I working with a convolution and, in particular, I'm trying to speedup its execution. To obtain this acceleration I'm using a SIMD instruction in order to perform two multiplication at the same time where the result of one is put in the 32 higher bit of a 64 bit variable while the other result is in 32 lower bit. The problem is that the new code seems not working as the old one.
The initial code contains this for-loop
int32_t v32;
int16_t arr_2[1024];
int16_t data[96];
int32_t accu;
...
for(int j=0; j<INPUT_F; j++){
v32 = arr_2[l*OUT_F+j]*data[k*K*INPUT_F+(l-i+K/2)*INPUT_F+j]
accu += v32;
}
...
the questions is: apart for the multiplication functions, are the other operations equivalent or am I doing something wrong ?
uint64_t v64;
int16_t arr_2[1024];
int16_t data[96];
int32_t accu;
...
for(int j=0; j<INPUT_F/2; j++){
v64 = __mul(arr_2[l*OUT_F+2*j],data[k*K*INPUT_F+(l-i+K/2)*INPUT_F+2*j]); //use a simd instruction to perform mul between two consecutive values in the arrays.

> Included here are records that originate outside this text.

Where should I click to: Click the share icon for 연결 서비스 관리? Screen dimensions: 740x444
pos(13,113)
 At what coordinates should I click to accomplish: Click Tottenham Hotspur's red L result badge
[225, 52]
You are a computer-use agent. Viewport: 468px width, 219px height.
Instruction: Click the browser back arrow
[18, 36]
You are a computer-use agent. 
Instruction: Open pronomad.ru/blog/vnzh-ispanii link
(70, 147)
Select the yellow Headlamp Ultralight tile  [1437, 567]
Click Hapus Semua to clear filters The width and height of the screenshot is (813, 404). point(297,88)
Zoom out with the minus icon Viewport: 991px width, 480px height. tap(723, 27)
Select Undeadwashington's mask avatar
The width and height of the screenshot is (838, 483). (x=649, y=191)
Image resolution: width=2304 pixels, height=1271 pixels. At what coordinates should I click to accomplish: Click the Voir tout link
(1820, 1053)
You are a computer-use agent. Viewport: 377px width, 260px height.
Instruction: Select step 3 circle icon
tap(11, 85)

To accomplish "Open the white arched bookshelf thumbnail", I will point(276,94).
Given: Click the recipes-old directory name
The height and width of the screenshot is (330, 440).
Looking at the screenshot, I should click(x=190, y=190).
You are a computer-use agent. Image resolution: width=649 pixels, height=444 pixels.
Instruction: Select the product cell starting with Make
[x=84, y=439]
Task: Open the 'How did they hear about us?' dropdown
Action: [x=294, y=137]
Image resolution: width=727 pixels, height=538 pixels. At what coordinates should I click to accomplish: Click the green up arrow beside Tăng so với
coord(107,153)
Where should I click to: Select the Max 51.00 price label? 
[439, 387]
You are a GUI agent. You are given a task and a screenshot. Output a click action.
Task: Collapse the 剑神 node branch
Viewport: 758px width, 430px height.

accu += ((int32_t)(v64 & 0xFFFFFFFF); //first value
accu += ((int32_t)((v64 >> 32) & 0xFFFFFFFF); //second value
}
...
__mul() is defined as uint64_t __mul(uint32_t a, uint32_t b);
and even if the operands are uint32_t it takes into account the fact that there are two int16_t values internally.